Russia PMI June 2019

Russia: Economic conditions deteriorate as manufacturing PMI drops to 11-month low and services sector contracts

The manufacturing Purchasing Managers’ Index (PMI) produced by IHS Markit slid from 49.8 in May to 48.6 in June, marking the third consecutive month of deterioration and the lowest reading since July 2018. As a result, the index moved further below the critical 50-point mark, signaling that activity in the manufacturing sector contracted for the second month running.

June’s reading reflected a downturn in new business activity which dropped for the first time in 10 months amid sliding real purchasing power of Russian consumers and weak external demand. This, in turn, led to falling output, which dipped for the first time in nine months. Softening client demand also prompted a faster depletion in backlogs of work and brought about another drop in employment after firms had already shed jobs at the fastest pace in over two years in May. Lastly, on the price front, input costs continued increasing in June, although the rate of inflation moderated to a near two-year low. Firms passed higher input charges on to consumer through higher output prices.

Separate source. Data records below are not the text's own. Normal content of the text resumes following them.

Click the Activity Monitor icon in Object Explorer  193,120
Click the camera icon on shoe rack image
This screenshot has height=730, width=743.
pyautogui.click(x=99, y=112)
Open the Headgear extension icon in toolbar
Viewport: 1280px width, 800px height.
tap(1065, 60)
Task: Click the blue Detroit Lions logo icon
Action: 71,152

Meanwhile, the IHS Markit Russia Services Business Activity Index fell to 49.7 in June, down from 52.0 in May. As such, the index slid into negative territory, marking the first contraction in business activity across the Russian service sector in over three years. New business fell in June, against the backdrop of dire consumer demand conditions which also had a knock-on effect on output growth and employment levels.

Commenting on the report, Sian Jones, an economist at IHS Markit, highlighted deteriorating sentiment in June:

“In line with their manufacturing counterparts, service sector firms signalled lower output expectations, highlighting concerns around client purchasing power and generally weaker demand conditions. At the composite level, private sector firms registered a decline in output and new orders, with manufacturers recording an even faster fall in output than service providers. Meanwhile, rates of input price and output cost inflation softened further from January’s spike, as slower increases in raw material costs and greater pressure to discount charges became apparent.”